From an economic standpoint, raising the top tax rate and the payroll-tax wage cap would hurt the economy and ultimately raise far less tax revenue than static-revenue estimating models would predict. The combination of these two proposals would place dramatically higher tax rates on economic success. As shown in the chart below, assuming that these tax hikes became effective in 2008, the maximum federal tax rate would rise from the current 38.44 percent (35 percent income tax rate plus the Medicare payroll tax) to 52.89 percent. Such an increase would severely reduce after-tax incentives for productive efforts while encouraging tax avoidance.

 

 

These tax-rate hikes would be especially damaging to entrepreneurial ventures, which are the wellspring of innovation and growth in our economy. On the other hand, according to a study by the Small Business Administration (SBA), reducing marginal income-tax rates increases entrepreneurial start-ups, decreases exits from entrepreneurship, and lengthens the duration of entrepreneurial ventures. Specifically, for married tax filers, the SBA found that a marginal-rate reduction of 1 percentage point on entrepreneurial income increases the probability of entrepreneurial entry by 2 percentage points and lengthens the duration of entrepreneurial activity by 44.8 percent. Conversely, raising marginal rates by 14.5 percentage points — by lifting the wage cap and raising the top tax rate — will reduce the probability of entrepreneurial starts by 29 percentage points and significantly shorten the duration of entrepreneurial activity.

 

For the overall economy, allowing the tax on capital to rise from 15 percent to 40 percent would depress the U.S.’s economic-growth potential by 0.6 percentage points, according to estimates by economist Michael Darda. Further, over a decade, this tax increase would result in a reduction in cumulative nominal gross domestic product by nearly $6 trillion while stripping away more than $1 trillion in tax receipts.
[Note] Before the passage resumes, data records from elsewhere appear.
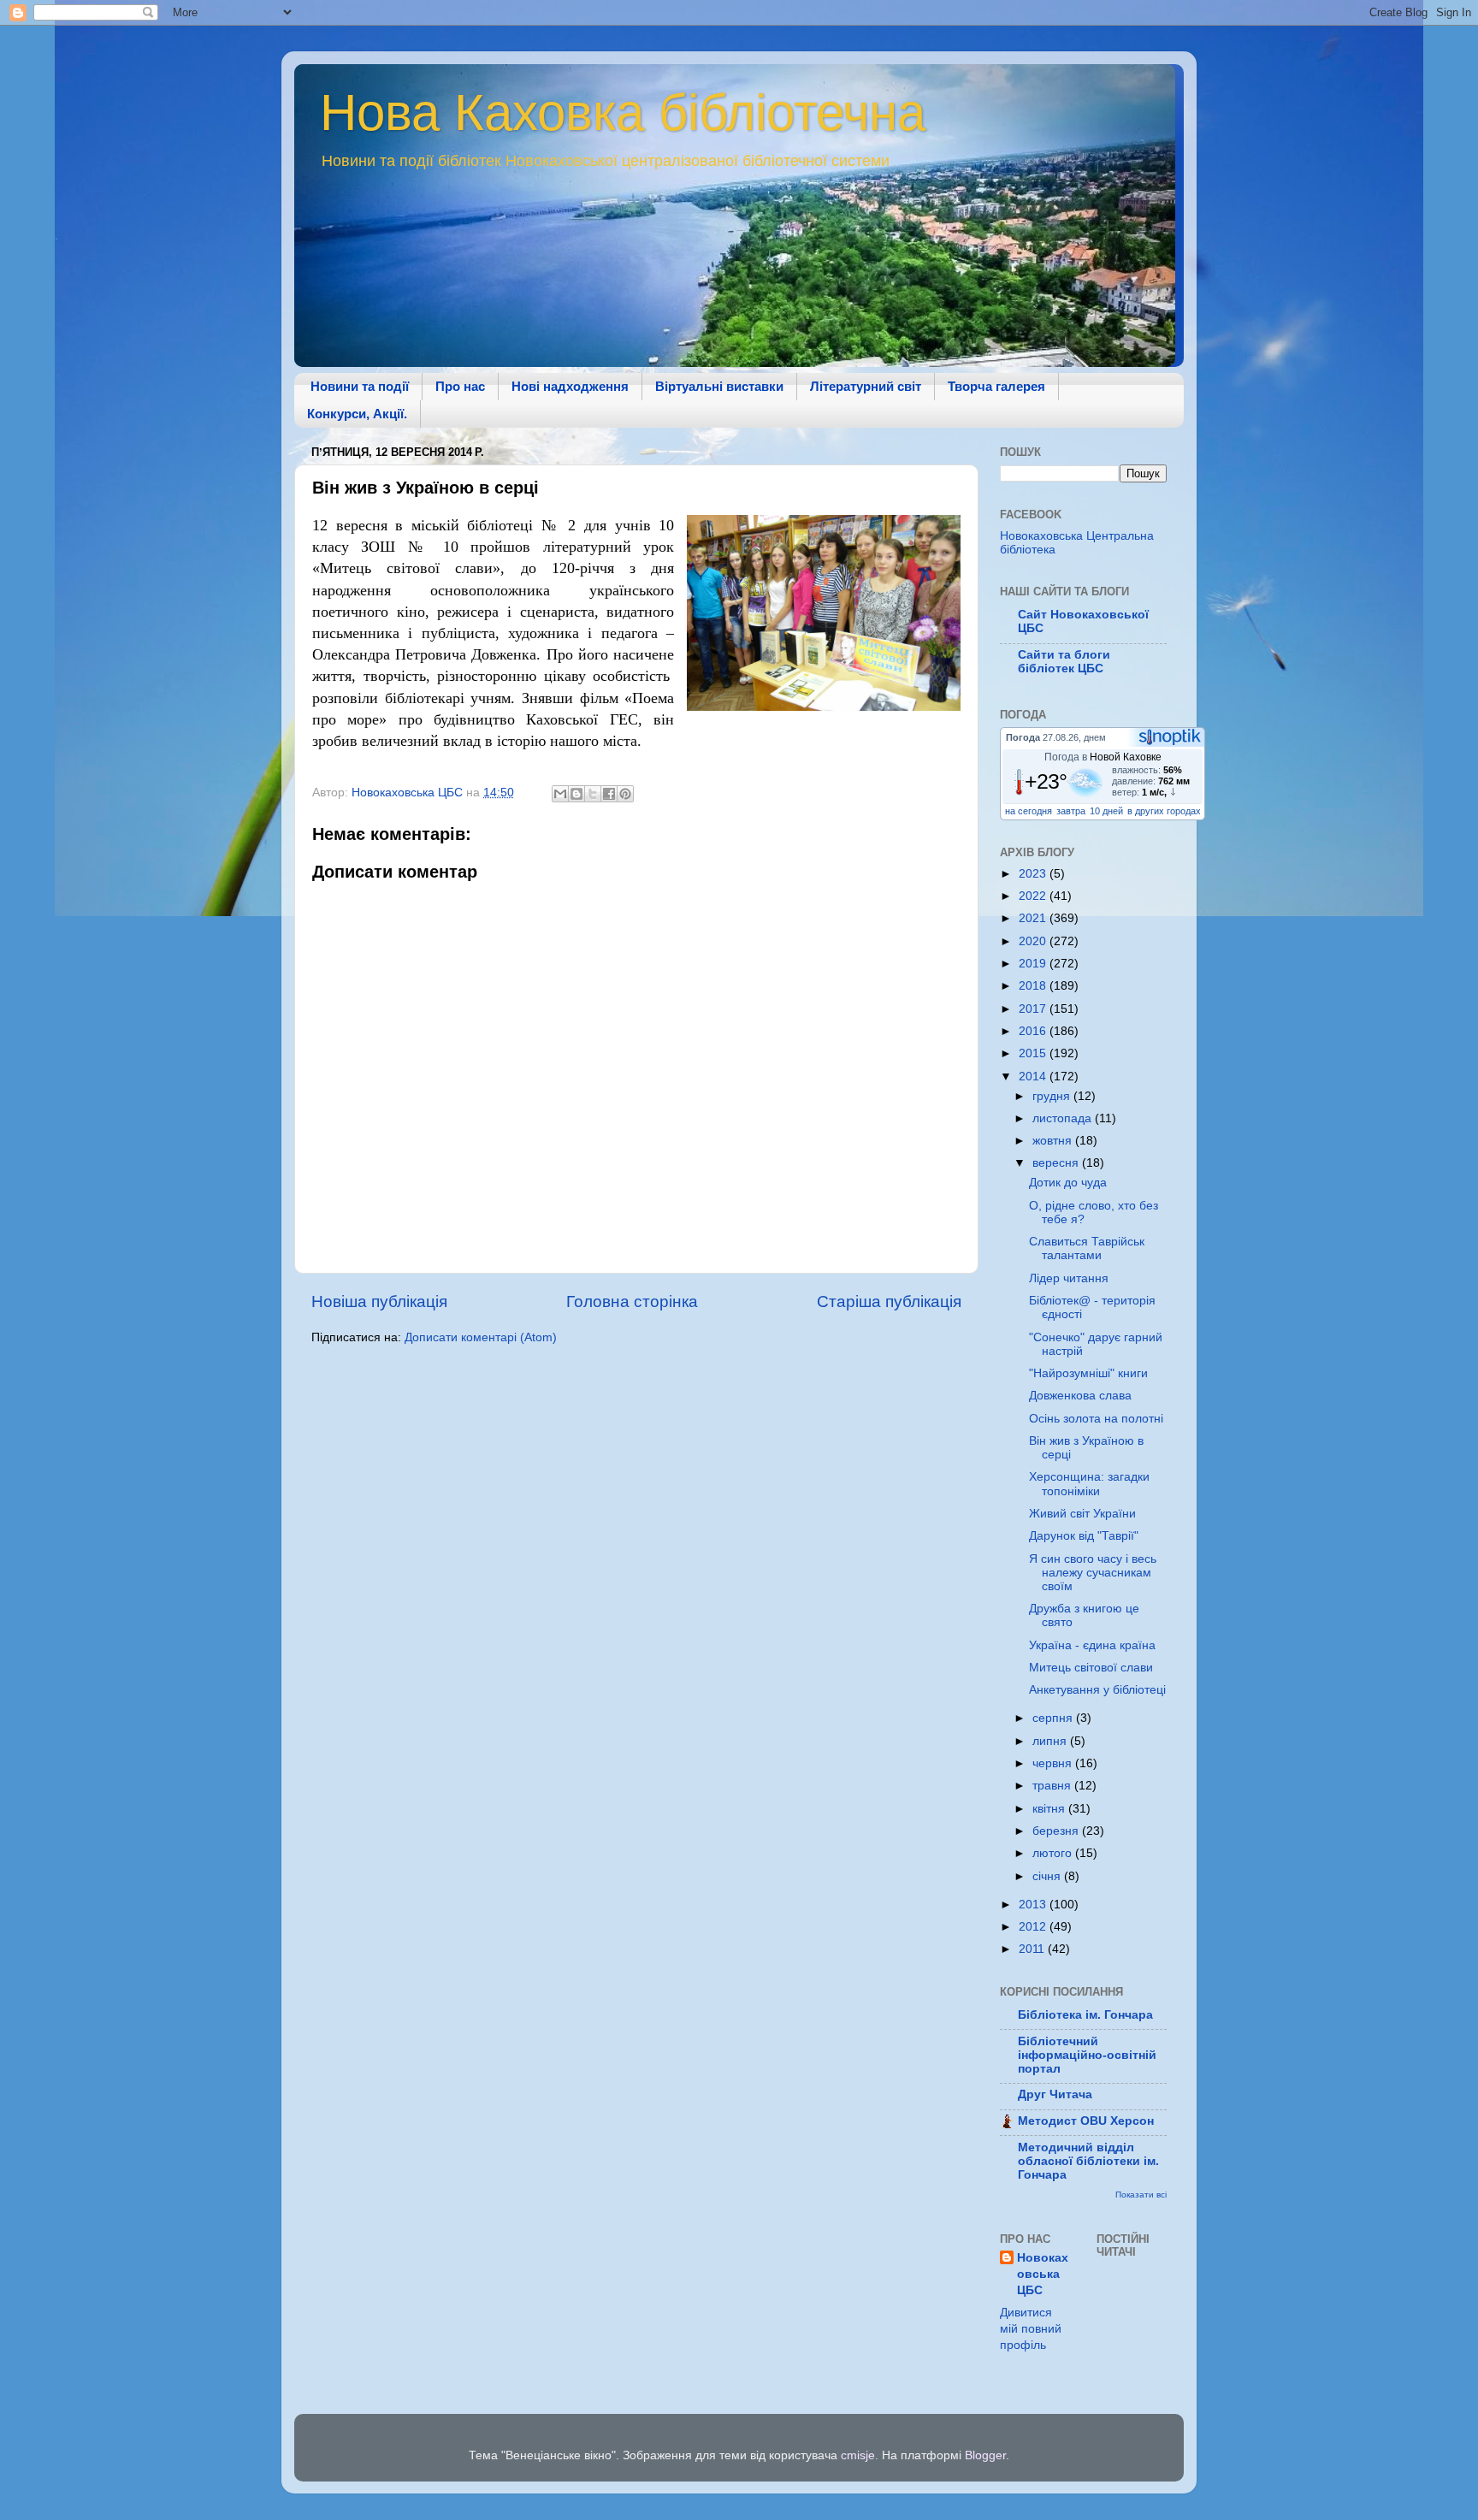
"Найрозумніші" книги (1088, 1373)
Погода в (1103, 757)
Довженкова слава (1080, 1395)
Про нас (460, 386)
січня (1048, 1876)
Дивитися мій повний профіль (1030, 2328)
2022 (1034, 896)
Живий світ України (1082, 1513)
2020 (1034, 941)
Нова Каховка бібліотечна (622, 112)
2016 (1034, 1031)
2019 (1034, 963)
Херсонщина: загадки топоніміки (1089, 1483)
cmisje (858, 2455)
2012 (1034, 1926)
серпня (1054, 1718)
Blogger (985, 2455)
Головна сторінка (632, 1301)
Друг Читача (1055, 2094)
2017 (1034, 1009)
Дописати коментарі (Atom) (481, 1337)
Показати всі (1141, 2194)
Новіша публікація (379, 1301)
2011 (1033, 1949)
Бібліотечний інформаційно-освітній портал (1087, 2055)
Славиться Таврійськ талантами (1086, 1248)
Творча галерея (996, 386)
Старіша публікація (889, 1301)
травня (1053, 1785)
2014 (1034, 1076)
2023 (1034, 873)
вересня (1057, 1162)
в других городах (1164, 811)
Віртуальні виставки (719, 386)
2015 (1034, 1053)
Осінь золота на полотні (1096, 1418)
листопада (1063, 1118)
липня (1051, 1741)
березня (1057, 1831)
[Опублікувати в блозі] (576, 793)
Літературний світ (865, 386)
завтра (1070, 811)
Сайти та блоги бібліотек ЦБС (1064, 661)
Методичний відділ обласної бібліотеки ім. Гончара (1088, 2161)
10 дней (1106, 811)
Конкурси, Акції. (357, 413)
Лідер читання (1068, 1278)
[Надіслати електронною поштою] (560, 793)
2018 (1034, 985)
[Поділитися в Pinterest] (625, 793)
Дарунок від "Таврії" (1083, 1535)
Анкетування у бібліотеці (1097, 1689)
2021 (1034, 918)
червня (1053, 1763)
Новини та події (359, 386)
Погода (1023, 737)
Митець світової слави (1091, 1667)
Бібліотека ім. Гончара (1085, 2014)
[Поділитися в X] (592, 793)
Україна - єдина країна (1092, 1645)
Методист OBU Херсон (1086, 2121)
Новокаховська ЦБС (1042, 2274)
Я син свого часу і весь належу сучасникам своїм (1092, 1573)
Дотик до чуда (1068, 1182)
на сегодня (1028, 811)
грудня (1052, 1096)
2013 (1034, 1904)
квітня (1050, 1808)
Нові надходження (570, 386)
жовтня (1053, 1140)
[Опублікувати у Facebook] (609, 793)
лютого (1053, 1853)
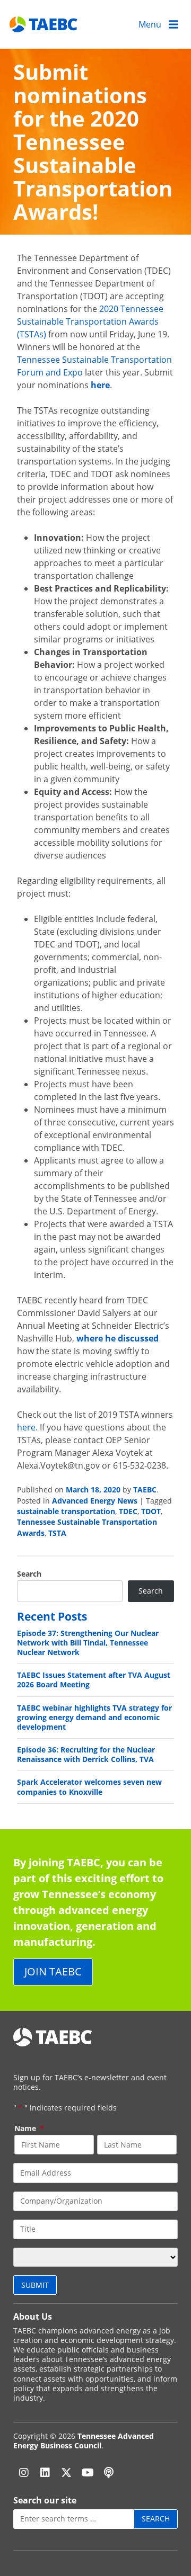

That’s hardly a recipe for raising worker wages or for cutting the budget deficit.

 

In the unlikely event that the president agrees to hike the top income-tax rate and the wage cap on payroll taxes, the result would be a significantly larger increase in the top rate than occurred during the George H.W. Bush and William J. Clinton administrations. But President George W. Bush has been the staunchest supply-sider since President Ronald Reagan, and he has no incentive to change course now.

 

 

Indeed, President Bush’s most significant domestic-policy legacy will be his tax-rate reductions and their positive impact on the economy. In my view, the president will almost certainly veto any attempt by congressional Democrats to prematurely unwind this legacy. Meanwhile, Republicans should provide an alternative to the Democrats high-tax agenda by continuing the fight to make the Bush tax cuts permanent and advancing a pro-growth, pro-family, pro-capital-formation reform of the tax code — one that lowers and flattens marginal tax rates, ends special-interest tax loopholes, creates tax relief for families with children, and ends the double taxation of savings and investment.

 

— Cesar Conda, former domestic-policy adviser to Vice President Dick Cheney, is a senior fellow at FreedomWorks.